El Magazín Cultural

Inhalar amor y exhalar dolor

Libertad, a eso huele el día. Ojalá fuera un olor puro. Está contaminado, pero… ¿de qué? Huele a tierra mojada, a plenitud, a vida. Y de pronto, se me escapa ese olor.

Laura Marcela Ballesteros Férnandez
26 de junio de 2017 - 02:00 a. m.
Ilustración- Eder Leandro Rodríguez
Ilustración- Eder Leandro Rodríguez

El sol calienta la sangre y evapora las notas de felicidad. Entonces, el sabor de la libertad se reduce a tierra en la lengua. Granos de arena, moho y ladrillo. Sí, eso es, a eso me sabe la vida.

¡Silencio! Hay brisa; y trae consigo el canto de los viejos amores. Me aburre. A veces no entiendo por qué el pasado se empeña en revivir cadáveres. El tiempo se ha detenido para que el alma repare las nimiedades; para que el espíritu se sienta desdichado; para que la conciencia no descanse. No es justo. Las sonrisas son bonitas y se pintan fácil, pero cada vez son más difíciles de ver. Parece un gesto en vía de extinción. En una sociedad donde se ríen los dedos y la boca no se inmuta, la satisfacción humana parece relegarse a lo superficial.

La conciencia no aguanta. Que la ansiedad, que la cobardía, que la depresión; que los trastornos de orden, alimenticios, de personalidad, de espíritu, de conciencia; que los sueños, las visiones, los espantos, las bromas, la tecnología; la impersonalidad y la jodida persecución del yo que no somos. De ese reflejo de facciones perfectas, sonrisa imborrable, cabello de revista y palabras de diccionario, solo tengo un par de cachetes grandes, unos anteojos redondos y las ganas de morirme.

A veces el único sentido de libertad que tenemos es el del momento en el que decidimos apagar los suspiros. Porque suspirar es otra forma de respirar, de inhalar amor y exhalar dolor.

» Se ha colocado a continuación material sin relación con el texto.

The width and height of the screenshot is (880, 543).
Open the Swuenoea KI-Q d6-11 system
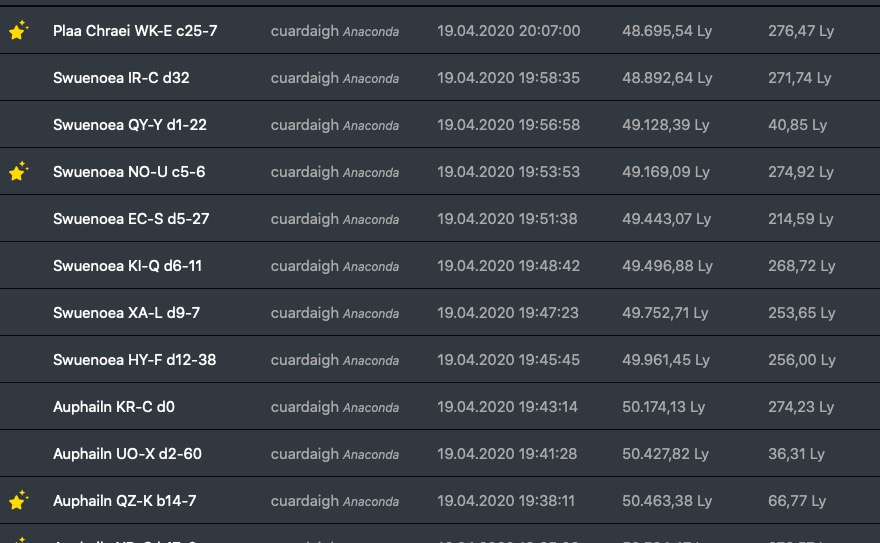[x=127, y=266]
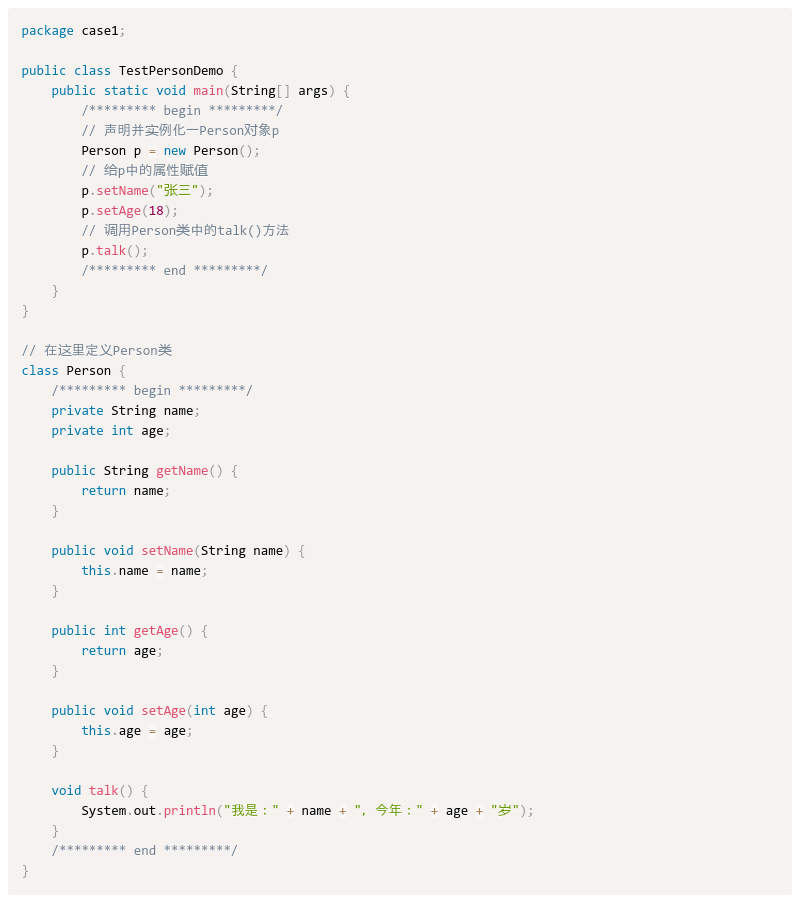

¡Es hora de cantar! Pongo esa balada que me recuerda el segundo que nunca debí vivir, en el lugar en el que nunca debí estar, con la persona que jamás debí conocer, y amo cada letra, punto, exclamación e interrogación de la historia. La melancolía es ese camino que nos aferra a la vida a través de los recuerdos que vagamente hicieron más amena nuestra existencia. La música sobrecoge el corazón y lo reconforta; es la única terapia que sonroja mis pestañas y desempaña el iris. Incluso, puedo respirar sin sentir la punzada que me atraviesa cada vez que quiero descifrar quién soy, y por qué no he podido, ni puedo ser, más normal.

Respirar y suspirar tienen un ritmo que pocas veces se sincronizan. Parecen sentir a destiempo. Mis bocanadas de aire siempre vienen cargadas de malas noticias. Y es que suspiro por todo, por aquella película que no vi; por aquel perro que no pude rescatar; por aquel amigo que no he vuelto a ver; por aquel beso que no di; por aquel corazón que se me escapó; por aquellas manos que nunca sentí; por aquella alma a la que no le correspondí.

¿Cómo se puede sobre-vivir en negativo cuando te hacen sentir culpable por ello? Vivir en modo nostálgico parece un absurdo y un insulto para el resto del mundo, pero ¿qué pasaría si los seres tristes también tuviéramos derecho a habitar el mundo? Ojalá que algún día los optimistas me perdonen la vida… esa que huele a tierra mojada, a resolana de verano y a gotas de sudor recorriendo el pecho mientras un fuerte latido valida que mis suspiros, por más tristes que sean, también hacen parte de la libertad de significar mi mundo como se me da la gana; ganas de sentir lo que sea que contenga la cajita de Pandora que habita mi pecho.